WHAT IS REQUIRED :: The entries below should be transcribed in their entirety, exactly as written.

RECORDED INFORMATION ::
____________
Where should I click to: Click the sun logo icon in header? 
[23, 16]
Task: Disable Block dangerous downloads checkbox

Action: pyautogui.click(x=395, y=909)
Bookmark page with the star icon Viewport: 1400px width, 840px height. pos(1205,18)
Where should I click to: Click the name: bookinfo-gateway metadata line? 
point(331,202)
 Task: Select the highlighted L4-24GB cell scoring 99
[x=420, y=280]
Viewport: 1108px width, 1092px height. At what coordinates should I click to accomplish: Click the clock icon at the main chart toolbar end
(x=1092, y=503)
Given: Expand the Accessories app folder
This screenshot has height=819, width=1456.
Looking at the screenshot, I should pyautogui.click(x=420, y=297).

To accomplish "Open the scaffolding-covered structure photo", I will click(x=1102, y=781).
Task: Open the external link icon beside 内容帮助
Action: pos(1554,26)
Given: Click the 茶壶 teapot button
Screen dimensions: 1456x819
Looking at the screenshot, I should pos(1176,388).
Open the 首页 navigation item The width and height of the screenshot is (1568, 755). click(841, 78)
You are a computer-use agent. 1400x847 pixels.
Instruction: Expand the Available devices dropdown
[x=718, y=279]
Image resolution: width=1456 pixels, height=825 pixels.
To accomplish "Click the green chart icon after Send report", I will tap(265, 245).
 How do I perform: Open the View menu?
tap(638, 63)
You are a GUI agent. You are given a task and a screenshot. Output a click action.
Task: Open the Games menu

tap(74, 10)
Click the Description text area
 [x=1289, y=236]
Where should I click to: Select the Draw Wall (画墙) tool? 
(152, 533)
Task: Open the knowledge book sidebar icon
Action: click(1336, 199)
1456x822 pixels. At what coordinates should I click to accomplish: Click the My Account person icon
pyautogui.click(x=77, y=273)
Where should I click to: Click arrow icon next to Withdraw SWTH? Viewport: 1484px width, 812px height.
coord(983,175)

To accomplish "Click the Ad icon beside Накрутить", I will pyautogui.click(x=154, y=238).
____________
SOLUTION TO THE EXERCISE ::
Where should I click to: Click the sun logo icon in header? 
[23, 16]
Task: Disable Block dangerous downloads checkbox

Action: pyautogui.click(x=395, y=909)
Bookmark page with the star icon Viewport: 1400px width, 840px height. pos(1205,18)
Where should I click to: Click the name: bookinfo-gateway metadata line? 
point(331,202)
 Task: Select the highlighted L4-24GB cell scoring 99
[x=420, y=280]
Viewport: 1108px width, 1092px height. At what coordinates should I click to accomplish: Click the clock icon at the main chart toolbar end
(x=1092, y=503)
Given: Expand the Accessories app folder
This screenshot has height=819, width=1456.
Looking at the screenshot, I should pyautogui.click(x=420, y=297).

To accomplish "Open the scaffolding-covered structure photo", I will click(x=1102, y=781).
Task: Open the external link icon beside 内容帮助
Action: pos(1554,26)
Given: Click the 茶壶 teapot button
Screen dimensions: 1456x819
Looking at the screenshot, I should pos(1176,388).
Open the 首页 navigation item The width and height of the screenshot is (1568, 755). click(841, 78)
You are a computer-use agent. 1400x847 pixels.
Instruction: Expand the Available devices dropdown
[x=718, y=279]
Image resolution: width=1456 pixels, height=825 pixels.
To accomplish "Click the green chart icon after Send report", I will tap(265, 245).
 How do I perform: Open the View menu?
tap(638, 63)
You are a GUI agent. You are given a task and a screenshot. Output a click action.
Task: Open the Games menu

tap(74, 10)
Click the Description text area
 [x=1289, y=236]
Where should I click to: Select the Draw Wall (画墙) tool? 
(152, 533)
Task: Open the knowledge book sidebar icon
Action: click(1336, 199)
1456x822 pixels. At what coordinates should I click to accomplish: Click the My Account person icon
pyautogui.click(x=77, y=273)
Where should I click to: Click arrow icon next to Withdraw SWTH? Viewport: 1484px width, 812px height.
coord(983,175)

To accomplish "Click the Ad icon beside Накрутить", I will pyautogui.click(x=154, y=238).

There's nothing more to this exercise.